▶ WHAT YOU HAVE TO DO
Could you output the items below word for word, starting at the line that contains "The height and width of the screenshot is (581, 700)." and ending with the last of the items, leaving the pictures out?

▶ DATA PROVIDED
Content starts

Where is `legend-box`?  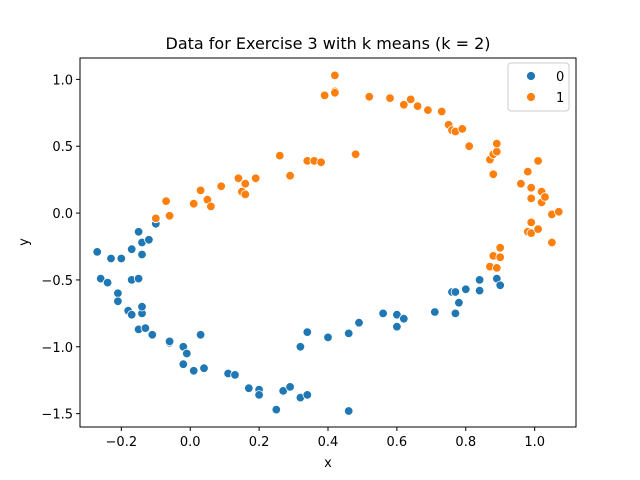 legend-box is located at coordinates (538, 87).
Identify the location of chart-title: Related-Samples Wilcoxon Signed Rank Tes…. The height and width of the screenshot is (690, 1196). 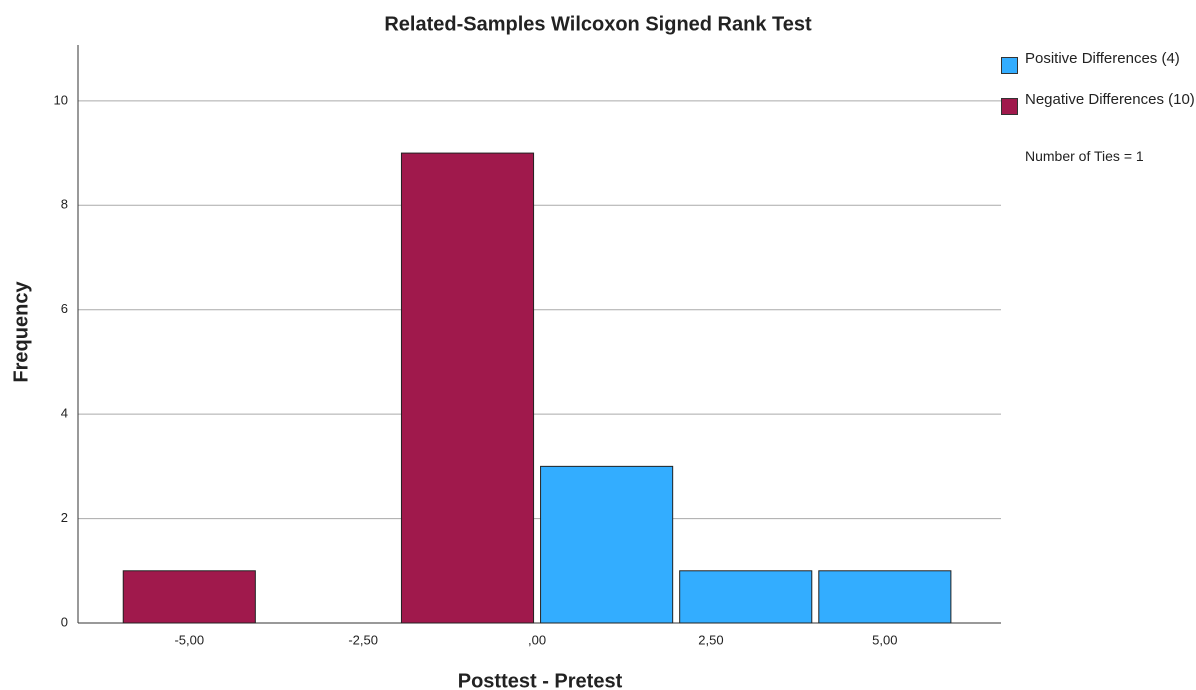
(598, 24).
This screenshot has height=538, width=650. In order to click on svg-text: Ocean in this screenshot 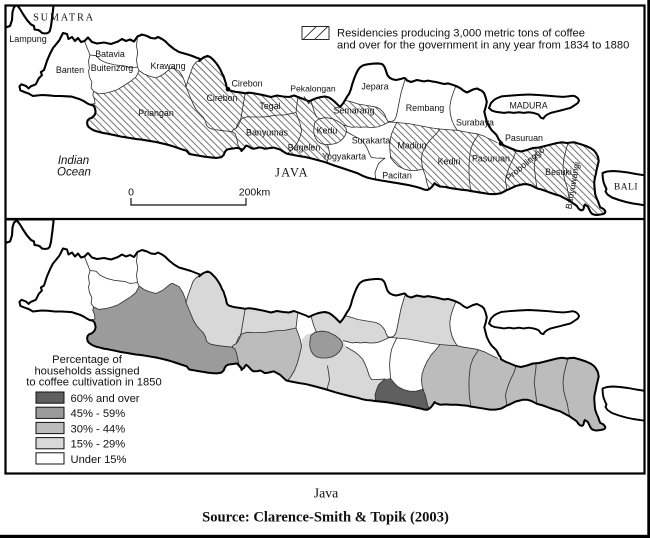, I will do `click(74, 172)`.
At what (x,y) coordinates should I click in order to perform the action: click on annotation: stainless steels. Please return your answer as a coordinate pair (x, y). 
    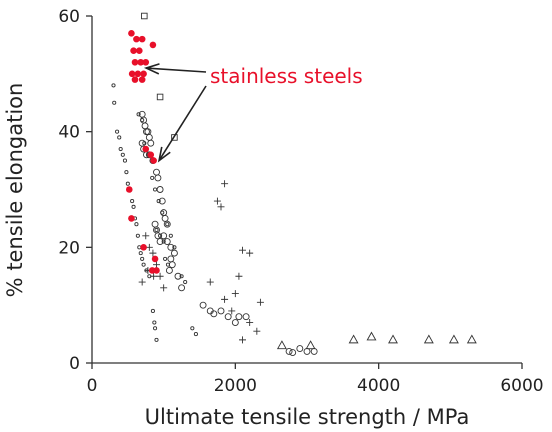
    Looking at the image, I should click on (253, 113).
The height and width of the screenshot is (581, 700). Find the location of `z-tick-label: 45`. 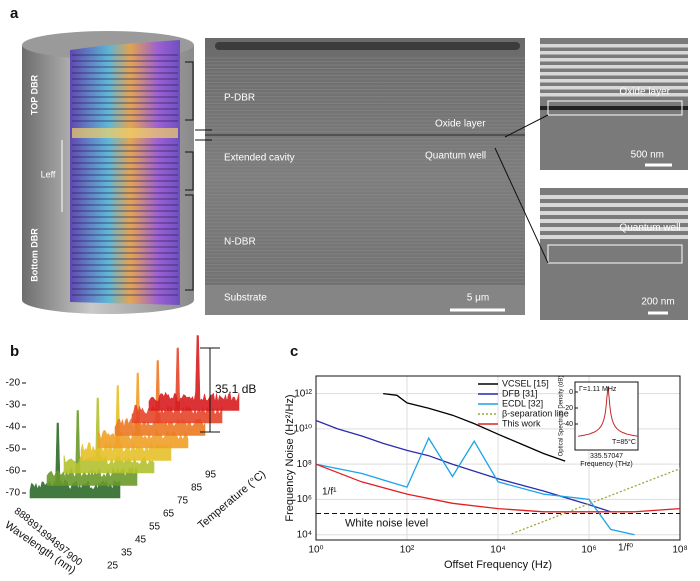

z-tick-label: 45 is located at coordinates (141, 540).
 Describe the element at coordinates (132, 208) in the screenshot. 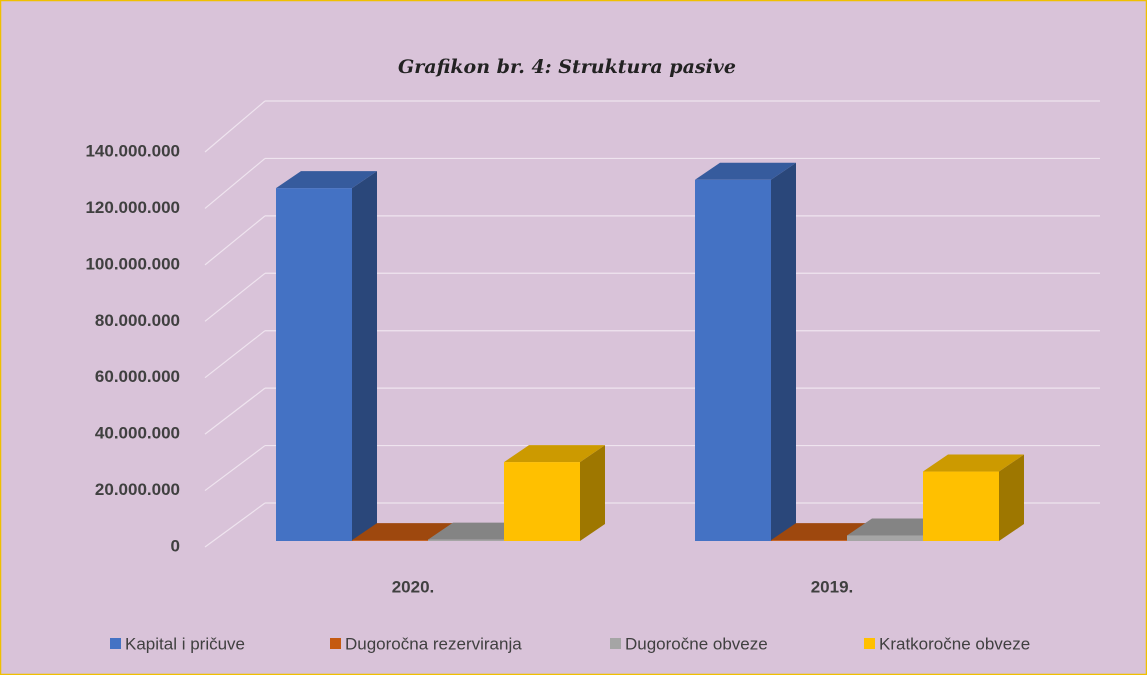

Content ends

▶ WRITTEN ANSWER
The height and width of the screenshot is (581, 700). Find the location of `z-tick-label: 45`. 

z-tick-label: 45 is located at coordinates (141, 540).
 Describe the element at coordinates (132, 208) in the screenshot. 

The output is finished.